Entre todos los pueblos antiguos, solo los hebreos tuvieron dogmas públicos religiosos. Abraham y Moisés proclamaron la creencia en un solo Dios, origen de todo bien y autor de todas las cosas. Hablaban de una manera digna de la soberana sustancia, y admira ver cómo los habitantes de este pequeño cantón de la tierra era más ilustrados que el resto del género humano. Los sabios de otras naciones han dicho quizá tanto como ellos, pero no tuvieron la fortuna de ganar prosélitos, ni llegaron a convertir el dogma en ley. Sin embargo, Moisés no introdujo en su legislación la doctrina de la inmortalidad de las almas, si bien era conforme a sus sentimientos, como que se enseñaba por tradición oral, pero no fue autorizada de una manera popular hasta que Jesucristo descorrió el velo y, aunque no disponía de la fuerza, enseñó con toda la autoridad de un legislador que a las almas inmortales les espera otra vida donde deben recibir el premio por sus acciones. Moisés había presentado ya preciosas ideas acerca de la grandeza y de la bondad de Dios, en que muchas naciones civilizadas convienen hoy día; pero Jesucristo desenvolvió todas las consecuencias e hizo ver que la bondad y la justicia divinas brillan perfectamente en el destino que Dios tiene reservado a las almas. No entro aquí en otros puntos de la doctrina cristiana; solo quiero hacer ver cómo Jesucristo acabó la obra de convertir la religión natural en ley, y de darle la autoridad de un dogma público. Hizo Él solo lo que tantos filósofos habían intentado hacer en vano, y como los cristianos llegaron a adquirir la superioridad en el imperio romano, dueño de la mayor parte de la tierra conocida, la religión de los sabios se hizo religión de los pueblos. Mahoma después no se desentendió de estos grandes dogmas de la teología natural; y sus sectarios los propagaron entre las naciones más remotas de Asia y de África, donde el cristianismo no había llegado aún, y abolieron en muchos países las supersticiones paganas, contrarias a la verdadera doctrina de la unidad de Dios y de la inmortalidad del alma.
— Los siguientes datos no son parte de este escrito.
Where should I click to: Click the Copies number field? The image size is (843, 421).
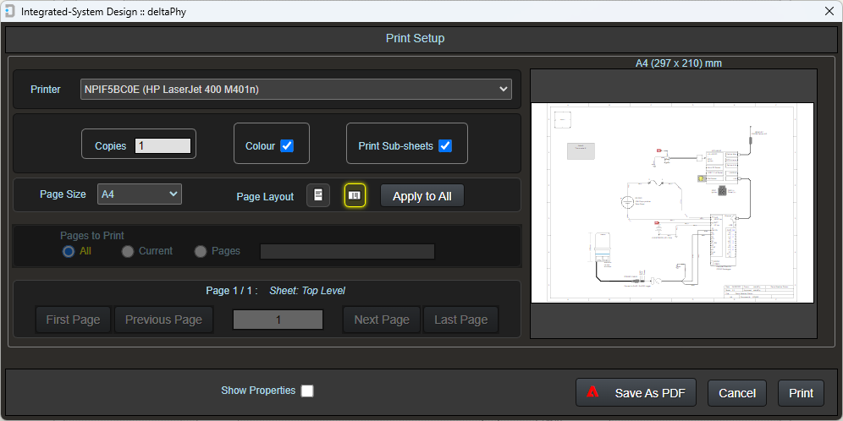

Se ve que Jesucristo, al acabar lo que Moisés había comenzado, quiso que la divinidad fuese el objeto, no solo de nuestro temor y de nuestra veneración, sino también de nuestro amor y de nuestro afecto. Fue tanto como hacer a los hombres bienaventurados de antemano, y hacerles saborear la felicidad futura, porque nada más grato que amar aquello que es digno de ser amado. El amor es este efecto que nos hace gozar con las perfecciones de aquello que se ama, y nada hay más perfecto que Dios, ni tampoco nada más cautivador. Para amarle, basta conocer sus perfecciones, lo cual es muy fácil, porque en nosotros mismos encontramos la idea de aquellas. Las perfecciones de Dios son las de nuestras almas, solo que él las posee sin límites; es un Océano, del cual a nosotros solo han llegado algunas gotas. Hay en nosotros algún poder, algún conocimiento, alguna bondad; pero en Dios se dan todas estas cosas en su integridad. El orden, la proporción, la armonía, nos encantan, y de ello son muestras la pintura y la música, pero Dios es el orden en su plenitud, guarda siempre la exactitud de las proporciones, constituye la armonía universal, y toda la belleza es una expansión de sus irradiaciones.